Each year the students in Scarsdale Synagogue’s religious school have the chance to participate in a mitzvah day experience. This year Rabbi Wendy Pein wanted parent input to make the day a richer experience for all involved. She will be holding her mini-social connector conversation to gather a group of committed parents to discuss their hopes and dreams for the day.  They will then articulate the lasting impact this experience can have on the students when the values that come up during the mini social connector conversation are returned to throughout the year.


The Age-Based Group
Westchester Jewish Center, Mamaroneck

At Westchester Jewish Center there is a regular group of families who attend Tot Shabbat. Education Director Aleza Kulp realized that the families that were most active were not always continuing their Shabbat journey by joining the junior congregation after aging out of the very popular and well attended Tot Shabbat program. She is bringing those most active in Tot Shabbat together for a conversation about both experiences, asking the participants to share ideas around outreach to help bridge the gap in the two age groups.  They will brainstorm ways to energize junior congregation as well as identify and address concerns as to why families might not be taking the next logical step in their Shabbat experience.
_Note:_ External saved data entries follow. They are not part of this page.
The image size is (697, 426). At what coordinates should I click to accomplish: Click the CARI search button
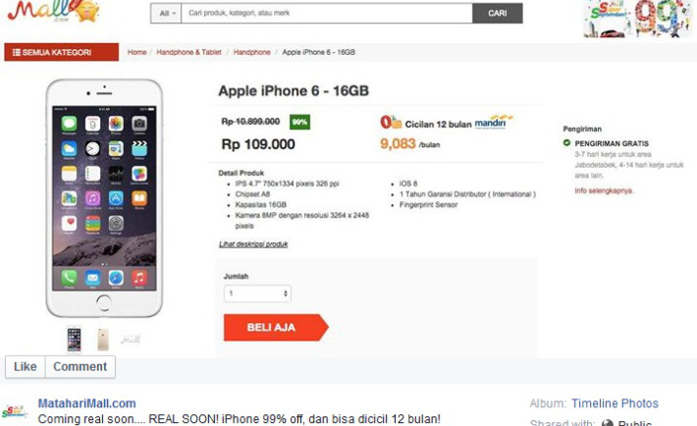point(498,14)
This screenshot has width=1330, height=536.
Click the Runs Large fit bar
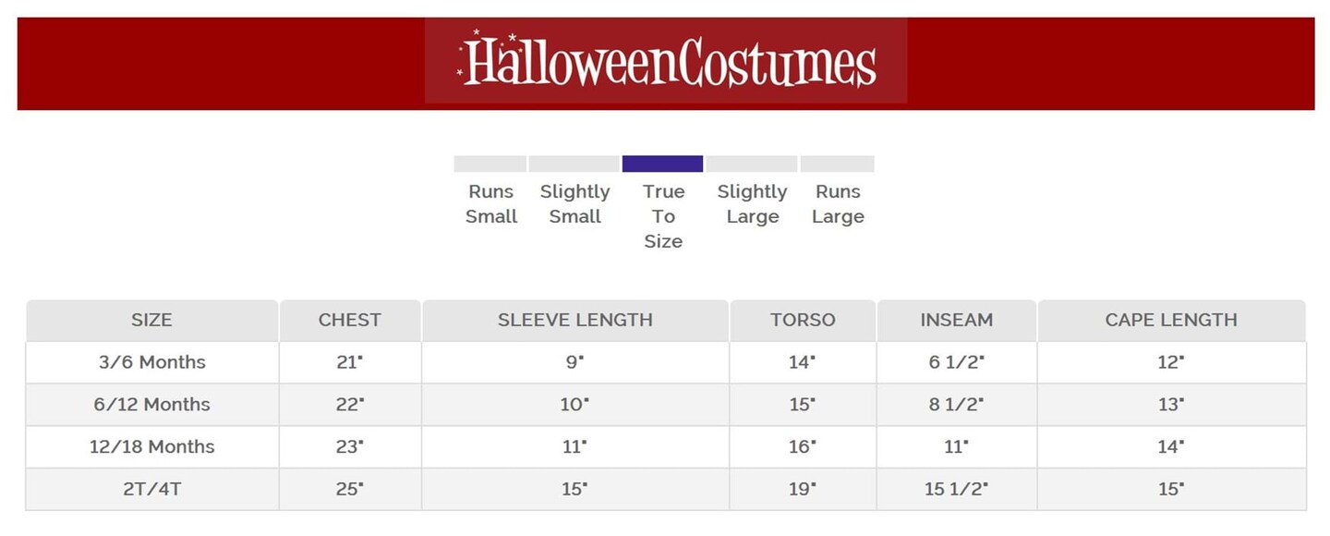point(837,164)
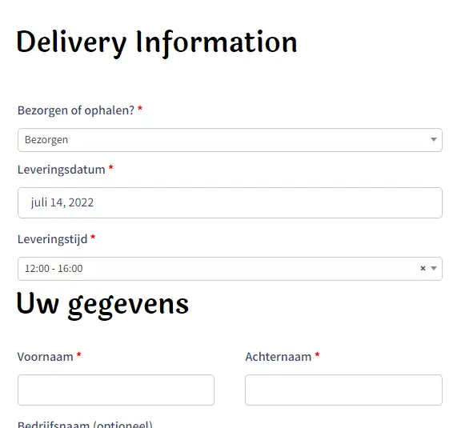
Task: Focus the Achternaam text field
Action: point(343,390)
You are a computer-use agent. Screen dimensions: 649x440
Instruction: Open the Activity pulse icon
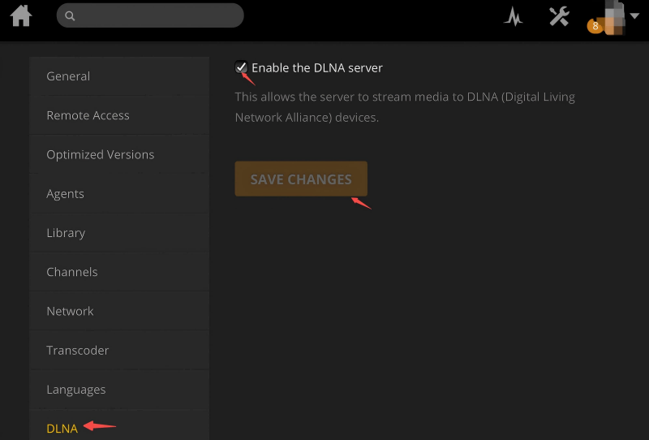(513, 16)
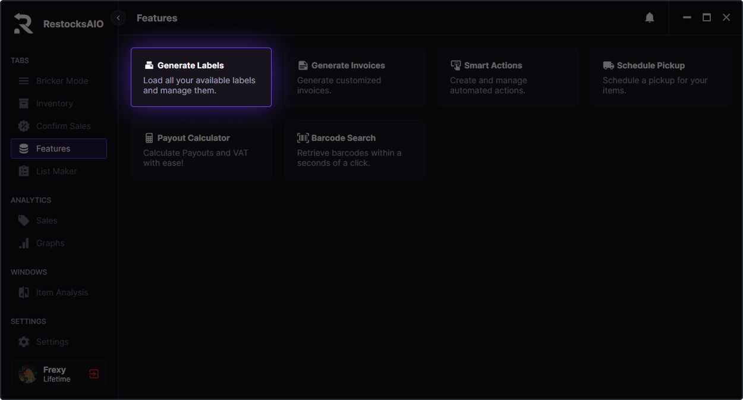Click the notification bell icon
This screenshot has width=743, height=400.
click(x=650, y=18)
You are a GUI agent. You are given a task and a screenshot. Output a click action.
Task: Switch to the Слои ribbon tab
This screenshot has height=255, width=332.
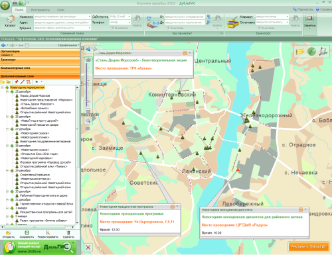[x=60, y=10]
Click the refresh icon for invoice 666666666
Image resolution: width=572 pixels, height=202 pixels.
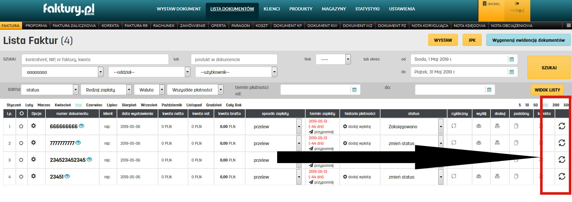[562, 126]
In each of these cases our educators saw an area of work that could use lay support, buy-in and input from the community to energize  the participants and create a more organic and responsive experience. By reaching out to parents and lay leaders they will have a chance to make personal connections and mobilize the group to then do the same with more parents helping them reach their social connector potential.
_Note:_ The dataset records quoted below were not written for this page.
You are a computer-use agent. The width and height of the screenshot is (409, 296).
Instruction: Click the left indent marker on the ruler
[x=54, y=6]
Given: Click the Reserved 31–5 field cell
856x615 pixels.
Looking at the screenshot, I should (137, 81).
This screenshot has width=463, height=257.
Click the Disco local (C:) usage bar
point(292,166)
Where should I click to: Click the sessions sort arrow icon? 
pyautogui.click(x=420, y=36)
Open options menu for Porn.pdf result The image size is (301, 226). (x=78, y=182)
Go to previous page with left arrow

Express Innovation Network Westchester: Roofing our Houses

Posted by Ben Alpert in Express Innovation, Uncategorized

Rabbi Jennifer Goldsmith, Communal Educational Consultant, Westchester

We began our Express Innovation Network meeting this month looking at the text from Jill Hammer’s The Jewish Book of Days on Ivory Houses. We learn in a midrash that during the months of Tishrei, Heshvan and Kislev the Israelites would roof their houses with ivory. After some thought we decided we would “roof” our houses with everything from unlimited coffee, food, the changing leaves, administrative support, strength and  something that quiets to allow for thinking and breathing.

We then moved our attention from what we need to build our house on the outside to the inside. We concentrated on the idea of community. First talking about how bringing together families for powerful learning experiences at the beginning of the school year can help create community and shape the tone for the rest of the year. Our network talked about weekly family havdalah at the beginning of religious school, a parent lounge on Sundays with bagels and coffee, Sunday morning parent classes that are both Jewish and non-Jewish in content, parent-only first day ice breakers, and a student pumim book.

Our discussion on building community to fill our houses continued as we experimented with one of our social connector conversations. We began by thinking about our own lives and sharing times where we felt most connected to the people we love. After that we broke down the characteristics that made those moments so powerful. From having our families present, to a sense that we were tying ourselves to different generations, to a shared history, to a commitment to values. And that many of the experiences we hold so dear took effort, dedication, willingness and ritual. After reading excerpts from an article written by Sherry Turkle in the New York Times on April 21, 2012, “The Flight from Conversation,”   we concluded by making the following statement: I can make the commitment to increase connectedness to my families, with others and to the congregation by…hearing/listening more, making more phone calls, staying more connected and turning off the to-do list.

If you could roof your house of Jewish education, what would you use to make sure your house was a safe, warm, comfortable, and inviting space?